#### [What you need to do]
Report how many lines of the listing below contain the string "resolution", treating uppercase and lowercase as different. Give only the number.

#### [Material shown]

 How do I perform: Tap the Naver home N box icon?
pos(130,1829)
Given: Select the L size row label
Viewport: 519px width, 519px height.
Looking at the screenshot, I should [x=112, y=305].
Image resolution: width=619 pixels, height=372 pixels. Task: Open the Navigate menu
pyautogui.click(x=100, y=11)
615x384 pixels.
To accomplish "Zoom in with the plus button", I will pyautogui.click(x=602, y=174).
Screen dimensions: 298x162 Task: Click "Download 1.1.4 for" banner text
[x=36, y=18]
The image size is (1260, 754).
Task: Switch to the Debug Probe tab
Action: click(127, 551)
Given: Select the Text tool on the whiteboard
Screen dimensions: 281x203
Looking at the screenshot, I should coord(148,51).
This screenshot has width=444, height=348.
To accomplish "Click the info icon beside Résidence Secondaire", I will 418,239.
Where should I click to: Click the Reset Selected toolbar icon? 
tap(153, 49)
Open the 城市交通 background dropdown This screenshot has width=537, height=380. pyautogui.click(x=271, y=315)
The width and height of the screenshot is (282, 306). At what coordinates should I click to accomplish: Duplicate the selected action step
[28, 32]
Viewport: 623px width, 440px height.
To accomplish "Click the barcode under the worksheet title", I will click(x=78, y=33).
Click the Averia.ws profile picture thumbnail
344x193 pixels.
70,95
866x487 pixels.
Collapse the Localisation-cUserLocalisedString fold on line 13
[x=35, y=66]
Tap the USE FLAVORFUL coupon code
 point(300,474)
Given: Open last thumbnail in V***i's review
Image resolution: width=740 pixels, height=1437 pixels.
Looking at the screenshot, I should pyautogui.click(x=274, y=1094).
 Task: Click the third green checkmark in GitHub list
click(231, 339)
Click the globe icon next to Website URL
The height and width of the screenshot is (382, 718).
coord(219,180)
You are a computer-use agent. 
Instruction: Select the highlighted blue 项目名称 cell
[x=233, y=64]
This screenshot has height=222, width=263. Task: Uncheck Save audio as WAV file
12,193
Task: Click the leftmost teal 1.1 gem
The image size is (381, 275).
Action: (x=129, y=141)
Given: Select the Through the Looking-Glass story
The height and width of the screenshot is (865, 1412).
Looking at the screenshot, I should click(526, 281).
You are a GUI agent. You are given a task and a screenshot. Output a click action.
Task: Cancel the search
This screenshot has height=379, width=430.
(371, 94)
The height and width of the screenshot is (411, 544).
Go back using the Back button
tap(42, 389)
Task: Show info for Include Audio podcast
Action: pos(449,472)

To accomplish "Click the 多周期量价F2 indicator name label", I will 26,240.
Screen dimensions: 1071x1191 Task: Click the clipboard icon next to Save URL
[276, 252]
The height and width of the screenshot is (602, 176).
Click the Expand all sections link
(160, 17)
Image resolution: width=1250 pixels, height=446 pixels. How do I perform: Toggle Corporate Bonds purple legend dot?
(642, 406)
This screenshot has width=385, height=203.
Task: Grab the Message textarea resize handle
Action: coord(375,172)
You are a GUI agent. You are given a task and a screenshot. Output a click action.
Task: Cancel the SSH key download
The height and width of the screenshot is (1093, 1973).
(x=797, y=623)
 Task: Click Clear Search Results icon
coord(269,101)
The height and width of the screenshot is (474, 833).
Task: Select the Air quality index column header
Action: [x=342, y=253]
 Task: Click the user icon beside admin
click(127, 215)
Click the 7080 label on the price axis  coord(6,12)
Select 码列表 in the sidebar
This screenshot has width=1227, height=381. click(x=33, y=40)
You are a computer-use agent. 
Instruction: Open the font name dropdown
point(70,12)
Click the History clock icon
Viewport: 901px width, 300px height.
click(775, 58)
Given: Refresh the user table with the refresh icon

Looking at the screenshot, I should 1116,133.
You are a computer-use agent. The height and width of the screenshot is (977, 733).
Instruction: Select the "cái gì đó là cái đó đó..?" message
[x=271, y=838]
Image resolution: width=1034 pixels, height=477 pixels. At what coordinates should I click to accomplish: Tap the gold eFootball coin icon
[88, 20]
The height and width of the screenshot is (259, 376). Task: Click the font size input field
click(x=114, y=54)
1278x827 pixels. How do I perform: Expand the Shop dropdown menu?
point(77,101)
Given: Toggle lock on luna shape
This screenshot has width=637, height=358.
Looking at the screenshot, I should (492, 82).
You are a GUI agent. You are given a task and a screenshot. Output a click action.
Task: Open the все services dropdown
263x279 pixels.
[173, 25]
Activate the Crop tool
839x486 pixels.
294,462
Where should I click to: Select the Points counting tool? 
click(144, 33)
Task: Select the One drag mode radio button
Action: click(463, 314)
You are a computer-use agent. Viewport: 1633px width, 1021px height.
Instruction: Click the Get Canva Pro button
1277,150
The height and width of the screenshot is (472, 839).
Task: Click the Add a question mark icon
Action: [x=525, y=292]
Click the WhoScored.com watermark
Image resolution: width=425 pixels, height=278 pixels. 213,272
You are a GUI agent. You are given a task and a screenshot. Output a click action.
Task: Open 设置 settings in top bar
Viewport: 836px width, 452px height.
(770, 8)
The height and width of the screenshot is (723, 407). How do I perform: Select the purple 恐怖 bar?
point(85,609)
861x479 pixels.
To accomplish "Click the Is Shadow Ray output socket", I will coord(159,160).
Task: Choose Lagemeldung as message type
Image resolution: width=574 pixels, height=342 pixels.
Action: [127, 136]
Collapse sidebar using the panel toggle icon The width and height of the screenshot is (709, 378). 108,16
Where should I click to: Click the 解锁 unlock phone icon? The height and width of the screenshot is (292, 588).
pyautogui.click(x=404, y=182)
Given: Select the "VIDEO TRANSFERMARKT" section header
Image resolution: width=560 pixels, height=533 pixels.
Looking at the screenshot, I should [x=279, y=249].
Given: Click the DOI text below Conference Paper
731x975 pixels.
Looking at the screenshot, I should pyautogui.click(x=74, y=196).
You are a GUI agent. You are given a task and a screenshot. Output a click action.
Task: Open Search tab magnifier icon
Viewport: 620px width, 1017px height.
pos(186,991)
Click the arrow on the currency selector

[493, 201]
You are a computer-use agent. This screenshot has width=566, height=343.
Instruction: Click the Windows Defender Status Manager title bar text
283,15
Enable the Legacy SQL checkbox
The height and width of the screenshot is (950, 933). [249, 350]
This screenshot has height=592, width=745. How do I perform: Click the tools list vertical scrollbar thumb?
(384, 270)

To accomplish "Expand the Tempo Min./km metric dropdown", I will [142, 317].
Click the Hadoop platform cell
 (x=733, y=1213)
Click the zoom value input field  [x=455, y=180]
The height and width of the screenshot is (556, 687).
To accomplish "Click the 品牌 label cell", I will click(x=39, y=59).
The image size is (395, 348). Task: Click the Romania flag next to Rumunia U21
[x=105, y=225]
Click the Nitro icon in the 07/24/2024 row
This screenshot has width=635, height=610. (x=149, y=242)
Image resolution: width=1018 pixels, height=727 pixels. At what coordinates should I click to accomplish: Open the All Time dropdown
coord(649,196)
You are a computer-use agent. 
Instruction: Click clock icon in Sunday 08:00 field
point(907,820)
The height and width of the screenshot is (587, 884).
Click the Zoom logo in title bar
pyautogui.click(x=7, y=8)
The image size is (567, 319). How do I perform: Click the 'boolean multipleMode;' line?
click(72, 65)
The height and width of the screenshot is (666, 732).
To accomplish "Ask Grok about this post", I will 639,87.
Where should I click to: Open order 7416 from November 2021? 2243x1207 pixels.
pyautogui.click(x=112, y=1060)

#### [Response below]
8